Figure 5

Gykl1/Gk2 interacts with Pld6 and stimulate mitochondrial clustering. (a) HEK293T cells transiently co-expressing FLAG-tagged Pld6 with GST-tagged Gyk, Gykl1 or Gk2 were immunoprecipitated (IP) with anti-FLAG antibodies. The immunoprecipitates were blotted with antibodies against GST or FLAG. An antibody against GAPDH was used for loading control. (b) Bacterially-purified GST-tagged recombinant Pld6 lacking the mitochondria localization sequence (GST-Pld6ΔMLS), was mixed with purified MBP-tagged recombinant Gykl1 lacking the C-terminal 29 amino acids (MBP-Gykl1ΔC29) for in vitro GST pull-down assays.

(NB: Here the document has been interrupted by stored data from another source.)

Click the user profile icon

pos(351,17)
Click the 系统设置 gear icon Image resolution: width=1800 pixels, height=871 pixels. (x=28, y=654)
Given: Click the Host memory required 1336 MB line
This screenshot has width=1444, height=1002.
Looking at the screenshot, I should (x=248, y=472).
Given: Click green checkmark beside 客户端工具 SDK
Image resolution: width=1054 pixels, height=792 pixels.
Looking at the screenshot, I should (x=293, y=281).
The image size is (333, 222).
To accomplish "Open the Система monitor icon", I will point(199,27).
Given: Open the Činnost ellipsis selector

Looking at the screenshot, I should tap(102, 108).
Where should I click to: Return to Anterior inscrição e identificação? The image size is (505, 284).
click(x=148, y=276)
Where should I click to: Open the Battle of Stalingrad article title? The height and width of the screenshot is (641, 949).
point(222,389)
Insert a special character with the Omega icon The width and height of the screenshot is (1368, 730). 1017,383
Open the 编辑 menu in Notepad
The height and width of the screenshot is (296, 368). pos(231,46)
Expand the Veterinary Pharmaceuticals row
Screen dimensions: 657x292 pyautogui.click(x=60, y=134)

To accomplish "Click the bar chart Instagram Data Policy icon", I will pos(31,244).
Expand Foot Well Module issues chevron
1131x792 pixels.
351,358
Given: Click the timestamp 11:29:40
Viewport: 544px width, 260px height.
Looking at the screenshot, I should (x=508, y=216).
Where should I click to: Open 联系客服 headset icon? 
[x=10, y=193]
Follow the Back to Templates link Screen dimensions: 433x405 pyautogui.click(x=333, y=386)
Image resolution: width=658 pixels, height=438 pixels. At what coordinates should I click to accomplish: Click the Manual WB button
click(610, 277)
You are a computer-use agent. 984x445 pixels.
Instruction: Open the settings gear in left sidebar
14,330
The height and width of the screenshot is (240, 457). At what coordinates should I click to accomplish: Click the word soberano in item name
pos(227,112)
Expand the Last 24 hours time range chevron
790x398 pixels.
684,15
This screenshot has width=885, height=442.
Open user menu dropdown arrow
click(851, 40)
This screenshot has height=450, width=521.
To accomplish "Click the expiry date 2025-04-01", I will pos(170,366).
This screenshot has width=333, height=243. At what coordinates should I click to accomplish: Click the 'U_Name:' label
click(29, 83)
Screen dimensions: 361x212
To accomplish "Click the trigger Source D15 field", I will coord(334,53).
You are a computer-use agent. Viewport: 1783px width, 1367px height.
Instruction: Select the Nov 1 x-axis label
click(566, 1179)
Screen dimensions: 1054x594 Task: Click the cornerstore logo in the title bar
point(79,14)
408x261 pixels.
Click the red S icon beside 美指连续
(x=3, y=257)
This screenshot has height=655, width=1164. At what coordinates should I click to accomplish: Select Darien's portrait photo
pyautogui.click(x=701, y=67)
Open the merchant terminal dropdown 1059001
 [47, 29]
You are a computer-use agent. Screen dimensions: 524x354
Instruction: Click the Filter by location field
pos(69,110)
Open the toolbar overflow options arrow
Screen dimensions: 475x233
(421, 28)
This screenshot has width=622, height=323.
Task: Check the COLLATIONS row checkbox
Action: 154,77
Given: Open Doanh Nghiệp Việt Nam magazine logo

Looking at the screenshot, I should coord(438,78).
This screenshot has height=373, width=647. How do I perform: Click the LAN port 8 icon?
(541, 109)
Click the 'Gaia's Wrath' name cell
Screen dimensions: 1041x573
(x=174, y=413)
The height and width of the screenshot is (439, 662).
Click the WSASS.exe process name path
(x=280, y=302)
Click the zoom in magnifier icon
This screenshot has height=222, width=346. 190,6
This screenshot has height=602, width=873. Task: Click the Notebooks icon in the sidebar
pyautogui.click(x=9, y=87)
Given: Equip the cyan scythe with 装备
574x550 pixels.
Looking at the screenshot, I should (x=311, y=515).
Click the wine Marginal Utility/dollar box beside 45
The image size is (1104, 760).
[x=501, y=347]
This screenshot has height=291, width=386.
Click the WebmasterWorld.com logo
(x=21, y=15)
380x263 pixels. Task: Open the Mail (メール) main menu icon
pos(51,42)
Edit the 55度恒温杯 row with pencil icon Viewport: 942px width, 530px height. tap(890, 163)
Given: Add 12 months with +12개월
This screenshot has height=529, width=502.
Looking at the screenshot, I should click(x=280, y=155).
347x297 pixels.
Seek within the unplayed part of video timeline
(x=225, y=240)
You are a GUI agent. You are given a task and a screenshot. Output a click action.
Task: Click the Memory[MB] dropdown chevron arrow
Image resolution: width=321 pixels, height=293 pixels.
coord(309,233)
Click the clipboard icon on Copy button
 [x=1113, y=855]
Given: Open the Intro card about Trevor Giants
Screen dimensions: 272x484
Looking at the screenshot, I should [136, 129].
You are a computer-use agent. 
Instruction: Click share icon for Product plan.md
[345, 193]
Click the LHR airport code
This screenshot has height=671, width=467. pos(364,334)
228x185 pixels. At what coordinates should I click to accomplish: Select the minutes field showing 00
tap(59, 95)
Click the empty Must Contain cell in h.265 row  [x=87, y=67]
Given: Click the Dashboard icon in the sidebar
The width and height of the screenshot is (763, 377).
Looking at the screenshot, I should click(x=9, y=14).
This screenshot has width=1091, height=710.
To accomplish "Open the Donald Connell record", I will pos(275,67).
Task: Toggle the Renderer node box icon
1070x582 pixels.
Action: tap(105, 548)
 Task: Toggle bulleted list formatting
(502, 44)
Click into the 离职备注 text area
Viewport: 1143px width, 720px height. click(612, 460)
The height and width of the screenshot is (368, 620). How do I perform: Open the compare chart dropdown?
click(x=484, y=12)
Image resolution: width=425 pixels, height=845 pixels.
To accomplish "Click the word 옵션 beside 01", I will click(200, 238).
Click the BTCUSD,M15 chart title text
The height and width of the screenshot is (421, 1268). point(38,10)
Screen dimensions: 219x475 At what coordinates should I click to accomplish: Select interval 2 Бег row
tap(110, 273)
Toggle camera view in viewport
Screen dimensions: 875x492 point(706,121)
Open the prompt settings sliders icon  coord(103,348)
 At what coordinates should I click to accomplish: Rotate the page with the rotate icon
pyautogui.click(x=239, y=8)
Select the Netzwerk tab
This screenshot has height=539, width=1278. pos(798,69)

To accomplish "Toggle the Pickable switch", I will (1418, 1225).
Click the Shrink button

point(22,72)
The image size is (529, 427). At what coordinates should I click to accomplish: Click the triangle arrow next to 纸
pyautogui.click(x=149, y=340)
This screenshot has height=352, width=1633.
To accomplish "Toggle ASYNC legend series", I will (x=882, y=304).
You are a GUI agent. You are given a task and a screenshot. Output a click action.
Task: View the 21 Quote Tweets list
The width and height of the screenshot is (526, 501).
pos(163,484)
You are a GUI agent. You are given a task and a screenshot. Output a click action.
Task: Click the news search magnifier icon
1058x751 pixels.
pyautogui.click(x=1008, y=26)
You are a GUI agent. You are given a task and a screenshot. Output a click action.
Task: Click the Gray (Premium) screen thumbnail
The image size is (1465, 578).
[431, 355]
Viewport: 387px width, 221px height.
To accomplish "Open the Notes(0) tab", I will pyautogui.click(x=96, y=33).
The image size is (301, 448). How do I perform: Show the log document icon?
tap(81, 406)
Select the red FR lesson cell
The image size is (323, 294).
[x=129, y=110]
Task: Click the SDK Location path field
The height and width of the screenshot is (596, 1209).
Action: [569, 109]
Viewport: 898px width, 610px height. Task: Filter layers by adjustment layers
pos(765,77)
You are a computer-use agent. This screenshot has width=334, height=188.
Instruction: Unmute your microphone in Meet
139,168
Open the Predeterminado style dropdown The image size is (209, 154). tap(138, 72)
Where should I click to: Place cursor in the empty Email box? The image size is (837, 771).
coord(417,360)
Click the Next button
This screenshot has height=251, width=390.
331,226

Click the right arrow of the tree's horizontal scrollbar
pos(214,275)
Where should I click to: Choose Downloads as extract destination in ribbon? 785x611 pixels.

The reaction mixtures were resolved by SDS-PAGE and stained with Coomassie blue. Recombinant GST alone served as a negative control. (c) HEK293T cells transiently co-expressing GFP-PABD with HA-tagged Pa-pla1, Pld6, Gyk, Gykl1 or Gk2 were stained with an anti-HA antibody and the MitoTracker dye. Hoechst 33342 was used to visualize the nuclei. PABD is the Raf1 Phosphatidic Acid Binding Domain. Arrows indicate areas of mitochondrial clustering. Scale bar, 10 μm. (d) HEK293T cells transiently co-expressing GFP-Gykl1 with HA-tagged mCherry, Pld6 or Pa-pla₁ were immunostained with an anti-HA antibody. Hoechst 33342 was used to visualize the nuclei. Scale bar, 10 μm. (e) Cells from d were scored for cells with obvious mitochondrial clustering in three independent experiments (n=3) and the percentages of cells with mitochondrial clustering are plotted here. At least 200 cells were counted for each group. Error bars represent s.d. Statistical significance was determined by ANOVA; *P<0.05. (f and g) HEK293T cells co-expressing GFP-Gk2 with HA-tagged mCherry, Pld6, or Pa-pla₁ were similarly examined (f) and analyzed (g) as described in d and e. At least three independent experiments were performed with >200 cells counted in each group. *P<0.05. Scale bar, 10 μm.